AUSTRALIA’S largest parrot, the palm cockatoo, is justifiably famous as the only non-human animal to craft tools for sound.
They create drumsticks to make a rhythmic beat.
Sadly, the “Ringo Starr” of the bird world is now threatened with extinction – just as many other parrots are around the world.
Last week, the Queensland government moved this species onto the endangered list, due to our research on palm cockatoo populations over more than 20 years.
Our analysis predicts a severe decline from 47 per cent to as high as 95 per cent over the next half-century.
Given the current population is estimated at just 3000 birds, it is likely to drop to as low as 150 birds. They could all but disappear from Australia in our lifetimes.
Is it too late? Not yet.
There are concrete ways to protect these magnificent, elusive birds by conserving habitat and their all-important breeding hollow trees, by reintroducing cool burns (including unburnt areas), and finding out more about these special parrots.
Palmies, as we call these charismatic birds, hail from an ancient lineage on the parrot evolutionary tree.
In Australia they only live on the Cape York Peninsula, where they face a perfect storm of threats and vulnerability.
They’re losing habitat due to poor fire management and ongoing land-clearing, but they also have extremely low breeding rates, with females laying a single egg every two years.
Of the offspring, only 23 per cent of their chicks live until they fledge.
On average, this means each breeding pair successfully raises just one chick every 10 years.
And who knows if that fledgling will make it to sexual maturity at five or more years old?

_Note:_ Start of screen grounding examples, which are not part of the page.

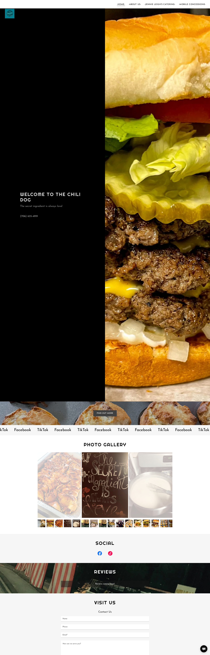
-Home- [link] (121, 4)
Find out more (105, 413)
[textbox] (105, 619)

One challenge in studying these birds is the difficulty in identifying individual birds over time.
To date there has been no successful capture of palmies to mark them via leg bands or GPS trackers. Without knowing who’s who, major problems with breeding success could be masked by an ageing population, given their life expectancy is up to 60 years.
Our research on palm cockatoo genetics and vocal dialects reveals their three major populations on the Peninsula are poorly connected, meaning little movement of birds between groups.
Each group has developed “cultural” traits which have not spread between the populations.
For example, the famous drumming display mainly occurs in the eastern population, where the birds also make distinctive calls including a unique human-like “hello”.
The downside is that if one population is in trouble, the others are unable to pick up the slack and provide breeding reinforcements.
How do we save them?
PALM cockatoos are in real trouble. Saving them from extinction will take a concerted effort.
We urgently need a better understanding of why they have such trouble breeding, to figure out if it’s similarly bad across all three populations, and to work out how palmies use the landscape.
At the same time, we have to get better at managing the landscape they need to survive.
What does that look like? It means cool burns to prevent extreme bushfires burning down their ancient nesting trees – plus avoiding any further felling of these priceless trees.
These trees are a key part of the puzzle. Palmies are picky breeders.
For these birds, not just any tree hollow will do. They require large, old hollow-bearing trees to breed in, which can be up to 300 years old.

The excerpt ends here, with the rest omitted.